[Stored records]
▬▬▬
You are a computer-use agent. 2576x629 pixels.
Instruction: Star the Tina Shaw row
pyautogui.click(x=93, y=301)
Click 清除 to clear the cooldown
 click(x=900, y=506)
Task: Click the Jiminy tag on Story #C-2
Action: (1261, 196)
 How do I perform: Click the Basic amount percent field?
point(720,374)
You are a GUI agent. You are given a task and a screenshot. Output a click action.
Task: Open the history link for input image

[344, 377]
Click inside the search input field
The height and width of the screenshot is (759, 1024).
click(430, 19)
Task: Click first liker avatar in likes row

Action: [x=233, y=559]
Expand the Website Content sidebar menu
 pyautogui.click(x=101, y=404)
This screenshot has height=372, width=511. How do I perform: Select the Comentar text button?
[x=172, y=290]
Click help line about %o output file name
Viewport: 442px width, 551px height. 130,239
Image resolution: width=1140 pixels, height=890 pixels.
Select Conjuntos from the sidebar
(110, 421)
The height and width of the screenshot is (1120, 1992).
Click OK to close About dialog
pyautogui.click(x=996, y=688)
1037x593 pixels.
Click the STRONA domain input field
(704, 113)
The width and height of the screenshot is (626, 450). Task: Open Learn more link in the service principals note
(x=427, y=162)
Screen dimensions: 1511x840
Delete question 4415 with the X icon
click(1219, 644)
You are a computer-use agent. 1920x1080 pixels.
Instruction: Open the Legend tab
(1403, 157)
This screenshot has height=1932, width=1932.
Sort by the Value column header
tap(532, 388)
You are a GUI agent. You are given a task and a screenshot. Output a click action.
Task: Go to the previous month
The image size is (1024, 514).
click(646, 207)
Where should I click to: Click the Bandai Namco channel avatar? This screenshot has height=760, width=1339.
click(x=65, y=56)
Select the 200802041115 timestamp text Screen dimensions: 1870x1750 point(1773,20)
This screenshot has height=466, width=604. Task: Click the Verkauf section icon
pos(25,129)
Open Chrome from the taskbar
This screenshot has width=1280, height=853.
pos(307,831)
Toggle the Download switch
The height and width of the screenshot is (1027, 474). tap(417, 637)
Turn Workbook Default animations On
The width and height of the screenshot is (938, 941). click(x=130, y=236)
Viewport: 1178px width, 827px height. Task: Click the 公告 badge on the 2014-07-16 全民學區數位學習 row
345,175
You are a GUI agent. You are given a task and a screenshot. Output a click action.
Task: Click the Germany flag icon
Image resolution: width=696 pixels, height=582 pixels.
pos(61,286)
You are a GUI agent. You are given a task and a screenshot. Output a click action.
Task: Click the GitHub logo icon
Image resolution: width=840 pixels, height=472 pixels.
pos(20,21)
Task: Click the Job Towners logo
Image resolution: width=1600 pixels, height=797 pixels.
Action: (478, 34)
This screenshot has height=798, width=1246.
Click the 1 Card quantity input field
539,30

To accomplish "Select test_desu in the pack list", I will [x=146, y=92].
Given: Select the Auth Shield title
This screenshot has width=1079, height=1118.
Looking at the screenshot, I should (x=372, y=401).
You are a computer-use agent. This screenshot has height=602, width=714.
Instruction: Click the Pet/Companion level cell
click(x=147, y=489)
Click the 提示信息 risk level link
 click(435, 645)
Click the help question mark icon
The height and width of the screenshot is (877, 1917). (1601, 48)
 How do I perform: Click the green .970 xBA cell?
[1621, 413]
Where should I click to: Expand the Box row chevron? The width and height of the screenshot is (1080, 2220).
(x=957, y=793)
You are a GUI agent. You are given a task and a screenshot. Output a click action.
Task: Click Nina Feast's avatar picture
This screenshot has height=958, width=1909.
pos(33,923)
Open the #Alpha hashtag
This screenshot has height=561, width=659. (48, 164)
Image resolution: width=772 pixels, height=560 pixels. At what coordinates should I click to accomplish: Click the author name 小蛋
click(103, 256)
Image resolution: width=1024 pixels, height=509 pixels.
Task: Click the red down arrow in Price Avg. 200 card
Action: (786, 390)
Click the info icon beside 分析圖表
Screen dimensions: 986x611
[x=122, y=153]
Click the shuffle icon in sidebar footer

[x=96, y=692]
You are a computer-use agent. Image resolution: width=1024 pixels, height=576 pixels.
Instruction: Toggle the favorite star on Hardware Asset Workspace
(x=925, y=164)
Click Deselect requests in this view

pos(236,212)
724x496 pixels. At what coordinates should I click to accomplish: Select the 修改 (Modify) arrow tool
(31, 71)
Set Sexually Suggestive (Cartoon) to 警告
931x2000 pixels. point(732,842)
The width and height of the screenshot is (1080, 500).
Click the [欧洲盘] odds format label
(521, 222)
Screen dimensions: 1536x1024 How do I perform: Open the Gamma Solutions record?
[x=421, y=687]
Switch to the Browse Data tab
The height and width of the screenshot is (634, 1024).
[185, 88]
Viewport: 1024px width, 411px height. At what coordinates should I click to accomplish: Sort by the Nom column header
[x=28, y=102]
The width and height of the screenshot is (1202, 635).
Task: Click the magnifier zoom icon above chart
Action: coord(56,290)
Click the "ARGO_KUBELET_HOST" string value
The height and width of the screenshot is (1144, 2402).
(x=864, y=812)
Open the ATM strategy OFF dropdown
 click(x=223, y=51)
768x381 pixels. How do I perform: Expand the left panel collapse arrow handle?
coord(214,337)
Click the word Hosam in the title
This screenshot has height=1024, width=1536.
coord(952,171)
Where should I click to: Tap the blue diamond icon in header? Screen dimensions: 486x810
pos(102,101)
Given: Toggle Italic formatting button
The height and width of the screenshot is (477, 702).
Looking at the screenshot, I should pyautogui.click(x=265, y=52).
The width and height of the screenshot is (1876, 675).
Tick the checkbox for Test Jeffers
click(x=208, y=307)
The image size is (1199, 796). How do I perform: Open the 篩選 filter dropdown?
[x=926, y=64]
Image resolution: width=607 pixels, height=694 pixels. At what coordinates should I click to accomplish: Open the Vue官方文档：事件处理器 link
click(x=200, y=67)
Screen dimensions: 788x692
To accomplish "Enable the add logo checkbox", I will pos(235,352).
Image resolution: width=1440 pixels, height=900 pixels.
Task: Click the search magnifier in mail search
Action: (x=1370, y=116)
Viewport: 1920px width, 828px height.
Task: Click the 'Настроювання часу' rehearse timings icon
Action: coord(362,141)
▬▬▬
Filter the entries and keep only the lines holding "computer".

Result of the exercise
You are a computer-use agent. 2576x629 pixels.
You are a computer-use agent. 1920x1080 pixels.
You are a computer-use agent. This screenshot has height=602, width=714.
You are a computer-use agent. Image resolution: width=1024 pixels, height=576 pixels.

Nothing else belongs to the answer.